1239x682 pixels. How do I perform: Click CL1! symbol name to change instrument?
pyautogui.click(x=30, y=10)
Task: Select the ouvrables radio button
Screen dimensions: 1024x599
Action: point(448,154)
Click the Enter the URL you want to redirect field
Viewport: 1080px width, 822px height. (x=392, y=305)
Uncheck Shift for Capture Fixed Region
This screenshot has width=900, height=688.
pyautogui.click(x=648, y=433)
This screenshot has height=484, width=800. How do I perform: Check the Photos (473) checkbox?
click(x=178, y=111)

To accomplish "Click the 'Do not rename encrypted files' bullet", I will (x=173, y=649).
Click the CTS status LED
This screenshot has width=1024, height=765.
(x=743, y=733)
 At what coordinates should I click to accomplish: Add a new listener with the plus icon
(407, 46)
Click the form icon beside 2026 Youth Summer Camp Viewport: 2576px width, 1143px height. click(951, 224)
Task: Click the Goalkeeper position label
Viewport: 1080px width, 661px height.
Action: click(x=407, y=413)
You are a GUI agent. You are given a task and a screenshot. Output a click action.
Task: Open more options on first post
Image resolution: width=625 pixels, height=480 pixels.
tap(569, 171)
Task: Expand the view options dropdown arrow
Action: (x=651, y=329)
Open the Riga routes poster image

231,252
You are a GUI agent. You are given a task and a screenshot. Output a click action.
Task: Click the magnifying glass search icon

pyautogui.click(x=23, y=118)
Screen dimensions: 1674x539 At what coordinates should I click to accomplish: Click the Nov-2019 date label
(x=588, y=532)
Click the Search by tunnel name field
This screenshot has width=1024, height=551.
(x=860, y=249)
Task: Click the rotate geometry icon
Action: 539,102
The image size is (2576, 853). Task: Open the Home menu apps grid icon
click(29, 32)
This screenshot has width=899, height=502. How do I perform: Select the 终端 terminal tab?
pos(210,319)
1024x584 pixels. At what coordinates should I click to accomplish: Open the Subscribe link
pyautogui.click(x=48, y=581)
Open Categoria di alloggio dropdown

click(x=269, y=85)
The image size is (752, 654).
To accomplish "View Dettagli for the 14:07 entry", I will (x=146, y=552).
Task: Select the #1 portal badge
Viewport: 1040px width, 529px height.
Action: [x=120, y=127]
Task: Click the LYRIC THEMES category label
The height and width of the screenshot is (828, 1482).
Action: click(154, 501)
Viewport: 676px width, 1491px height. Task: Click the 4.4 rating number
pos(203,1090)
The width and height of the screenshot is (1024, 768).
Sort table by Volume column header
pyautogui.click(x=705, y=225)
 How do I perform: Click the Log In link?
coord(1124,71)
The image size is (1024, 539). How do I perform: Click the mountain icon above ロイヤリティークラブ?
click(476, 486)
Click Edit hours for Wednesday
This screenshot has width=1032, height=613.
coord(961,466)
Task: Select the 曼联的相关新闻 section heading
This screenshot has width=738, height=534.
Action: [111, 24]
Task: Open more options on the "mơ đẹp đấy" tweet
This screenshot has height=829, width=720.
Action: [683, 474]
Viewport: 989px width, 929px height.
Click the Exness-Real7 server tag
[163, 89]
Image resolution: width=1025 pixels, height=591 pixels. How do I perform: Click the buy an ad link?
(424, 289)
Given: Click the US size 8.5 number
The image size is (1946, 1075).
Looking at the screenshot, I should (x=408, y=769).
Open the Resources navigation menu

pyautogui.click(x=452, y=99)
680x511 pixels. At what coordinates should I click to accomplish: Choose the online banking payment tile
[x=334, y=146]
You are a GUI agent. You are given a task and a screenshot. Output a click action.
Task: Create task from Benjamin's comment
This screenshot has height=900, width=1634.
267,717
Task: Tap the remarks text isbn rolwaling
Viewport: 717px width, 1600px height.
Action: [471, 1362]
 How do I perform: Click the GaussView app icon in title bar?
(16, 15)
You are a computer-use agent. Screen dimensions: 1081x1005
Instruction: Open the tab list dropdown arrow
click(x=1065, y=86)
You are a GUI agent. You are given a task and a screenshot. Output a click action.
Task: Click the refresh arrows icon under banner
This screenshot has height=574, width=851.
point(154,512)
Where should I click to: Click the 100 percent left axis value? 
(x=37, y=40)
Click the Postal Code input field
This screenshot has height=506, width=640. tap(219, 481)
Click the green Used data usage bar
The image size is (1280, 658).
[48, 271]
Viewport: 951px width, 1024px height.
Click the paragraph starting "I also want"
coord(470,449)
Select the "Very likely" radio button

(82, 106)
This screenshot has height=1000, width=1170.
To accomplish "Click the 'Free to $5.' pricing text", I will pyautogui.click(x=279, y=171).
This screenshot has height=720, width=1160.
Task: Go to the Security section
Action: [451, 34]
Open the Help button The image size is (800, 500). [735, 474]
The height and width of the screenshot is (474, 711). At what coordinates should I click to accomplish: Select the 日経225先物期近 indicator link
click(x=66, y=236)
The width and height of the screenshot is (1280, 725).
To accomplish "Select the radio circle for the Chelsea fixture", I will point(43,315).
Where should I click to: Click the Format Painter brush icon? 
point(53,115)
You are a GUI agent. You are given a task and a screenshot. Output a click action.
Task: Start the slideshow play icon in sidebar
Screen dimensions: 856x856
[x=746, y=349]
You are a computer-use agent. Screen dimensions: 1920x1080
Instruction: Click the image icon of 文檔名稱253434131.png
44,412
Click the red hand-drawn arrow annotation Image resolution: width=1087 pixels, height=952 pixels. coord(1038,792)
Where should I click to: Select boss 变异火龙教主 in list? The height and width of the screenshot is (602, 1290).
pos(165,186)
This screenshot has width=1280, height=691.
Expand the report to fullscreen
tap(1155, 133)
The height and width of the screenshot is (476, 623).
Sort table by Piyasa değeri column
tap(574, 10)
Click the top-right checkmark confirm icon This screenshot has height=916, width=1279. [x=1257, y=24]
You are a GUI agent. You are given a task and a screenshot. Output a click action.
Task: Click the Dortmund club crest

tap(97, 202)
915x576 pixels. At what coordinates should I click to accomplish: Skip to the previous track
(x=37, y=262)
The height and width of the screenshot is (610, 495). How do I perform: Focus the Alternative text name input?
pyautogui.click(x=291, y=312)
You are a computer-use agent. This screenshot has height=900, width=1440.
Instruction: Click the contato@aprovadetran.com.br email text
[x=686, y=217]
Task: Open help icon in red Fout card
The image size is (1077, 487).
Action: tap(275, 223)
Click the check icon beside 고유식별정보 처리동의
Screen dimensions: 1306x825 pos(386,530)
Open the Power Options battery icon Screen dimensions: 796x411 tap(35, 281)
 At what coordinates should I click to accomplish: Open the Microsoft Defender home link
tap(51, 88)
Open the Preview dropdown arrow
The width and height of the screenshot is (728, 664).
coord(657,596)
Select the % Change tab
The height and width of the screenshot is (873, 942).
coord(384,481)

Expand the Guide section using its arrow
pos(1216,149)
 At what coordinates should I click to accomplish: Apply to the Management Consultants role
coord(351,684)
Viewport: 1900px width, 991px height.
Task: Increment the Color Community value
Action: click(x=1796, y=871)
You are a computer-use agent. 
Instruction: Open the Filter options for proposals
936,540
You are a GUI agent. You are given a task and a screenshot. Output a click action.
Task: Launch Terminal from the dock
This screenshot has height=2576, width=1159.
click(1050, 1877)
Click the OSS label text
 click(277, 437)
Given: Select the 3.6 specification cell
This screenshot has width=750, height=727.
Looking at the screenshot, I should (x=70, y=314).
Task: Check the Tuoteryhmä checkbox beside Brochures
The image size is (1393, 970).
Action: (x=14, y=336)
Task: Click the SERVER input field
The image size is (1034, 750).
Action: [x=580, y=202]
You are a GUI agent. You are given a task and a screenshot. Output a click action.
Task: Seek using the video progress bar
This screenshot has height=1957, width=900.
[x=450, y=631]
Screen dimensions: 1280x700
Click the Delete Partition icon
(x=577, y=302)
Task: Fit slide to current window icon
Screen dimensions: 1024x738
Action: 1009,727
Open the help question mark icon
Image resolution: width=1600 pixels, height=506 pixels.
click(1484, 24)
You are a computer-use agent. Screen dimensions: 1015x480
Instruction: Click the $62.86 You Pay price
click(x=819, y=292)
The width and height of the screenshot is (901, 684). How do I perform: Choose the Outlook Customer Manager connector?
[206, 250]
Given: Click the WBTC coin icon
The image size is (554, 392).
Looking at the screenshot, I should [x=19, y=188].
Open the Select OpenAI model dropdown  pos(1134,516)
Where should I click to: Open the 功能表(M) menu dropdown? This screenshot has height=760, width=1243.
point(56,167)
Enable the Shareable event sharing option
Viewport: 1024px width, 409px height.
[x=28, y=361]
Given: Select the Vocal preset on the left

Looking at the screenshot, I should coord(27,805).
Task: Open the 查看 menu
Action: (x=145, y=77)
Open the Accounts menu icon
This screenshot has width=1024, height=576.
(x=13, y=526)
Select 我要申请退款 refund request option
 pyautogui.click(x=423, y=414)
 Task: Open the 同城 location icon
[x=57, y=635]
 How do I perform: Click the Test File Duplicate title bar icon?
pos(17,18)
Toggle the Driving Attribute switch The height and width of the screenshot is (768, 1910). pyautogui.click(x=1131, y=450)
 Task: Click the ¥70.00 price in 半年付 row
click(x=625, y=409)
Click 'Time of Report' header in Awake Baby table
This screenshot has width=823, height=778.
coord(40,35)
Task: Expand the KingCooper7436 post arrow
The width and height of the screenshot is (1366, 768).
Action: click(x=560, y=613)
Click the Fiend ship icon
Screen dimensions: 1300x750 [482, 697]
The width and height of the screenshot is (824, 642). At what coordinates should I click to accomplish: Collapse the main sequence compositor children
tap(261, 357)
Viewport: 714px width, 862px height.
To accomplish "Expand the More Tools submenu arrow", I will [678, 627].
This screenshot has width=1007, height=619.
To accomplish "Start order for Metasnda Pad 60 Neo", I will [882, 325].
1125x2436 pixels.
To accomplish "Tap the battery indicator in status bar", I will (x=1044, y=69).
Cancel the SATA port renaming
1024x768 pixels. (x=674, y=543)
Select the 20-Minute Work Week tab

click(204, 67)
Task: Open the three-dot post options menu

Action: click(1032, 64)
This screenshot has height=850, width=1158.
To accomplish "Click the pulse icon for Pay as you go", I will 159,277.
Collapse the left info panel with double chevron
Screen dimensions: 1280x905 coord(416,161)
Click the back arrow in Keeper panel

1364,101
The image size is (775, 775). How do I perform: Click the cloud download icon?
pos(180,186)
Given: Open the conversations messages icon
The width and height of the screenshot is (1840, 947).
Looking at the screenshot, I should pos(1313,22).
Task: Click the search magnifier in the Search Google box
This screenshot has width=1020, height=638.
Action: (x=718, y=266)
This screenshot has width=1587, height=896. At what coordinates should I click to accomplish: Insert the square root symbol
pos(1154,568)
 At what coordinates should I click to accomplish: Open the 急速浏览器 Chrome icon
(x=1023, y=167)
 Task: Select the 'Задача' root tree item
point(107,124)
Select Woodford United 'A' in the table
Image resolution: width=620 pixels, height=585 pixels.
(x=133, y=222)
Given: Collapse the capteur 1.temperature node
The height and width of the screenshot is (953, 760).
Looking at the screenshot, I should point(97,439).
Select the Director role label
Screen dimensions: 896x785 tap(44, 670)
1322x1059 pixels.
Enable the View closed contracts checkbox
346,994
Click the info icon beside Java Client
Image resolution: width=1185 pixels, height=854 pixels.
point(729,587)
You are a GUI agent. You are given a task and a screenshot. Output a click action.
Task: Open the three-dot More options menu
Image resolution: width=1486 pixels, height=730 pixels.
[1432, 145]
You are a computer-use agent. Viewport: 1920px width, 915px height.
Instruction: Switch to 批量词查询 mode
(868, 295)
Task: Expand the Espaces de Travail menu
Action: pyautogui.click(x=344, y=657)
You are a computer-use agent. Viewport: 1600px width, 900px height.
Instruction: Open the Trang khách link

• [REQUIRED WORK] Only the lines from the beginning of the material to the line containing "Task: Click the Goalkeeper position label" should be echoed, verbatim and in full.

• [WRITTEN SOLUTION]
1239x682 pixels. How do I perform: Click CL1! symbol name to change instrument?
pyautogui.click(x=30, y=10)
Task: Select the ouvrables radio button
Screen dimensions: 1024x599
Action: point(448,154)
Click the Enter the URL you want to redirect field
Viewport: 1080px width, 822px height. (x=392, y=305)
Uncheck Shift for Capture Fixed Region
This screenshot has width=900, height=688.
pyautogui.click(x=648, y=433)
This screenshot has height=484, width=800. How do I perform: Check the Photos (473) checkbox?
click(x=178, y=111)

To accomplish "Click the 'Do not rename encrypted files' bullet", I will (x=173, y=649).
Click the CTS status LED
This screenshot has width=1024, height=765.
(x=743, y=733)
 At what coordinates should I click to accomplish: Add a new listener with the plus icon
(407, 46)
Click the form icon beside 2026 Youth Summer Camp Viewport: 2576px width, 1143px height. click(951, 224)
Task: Click the Goalkeeper position label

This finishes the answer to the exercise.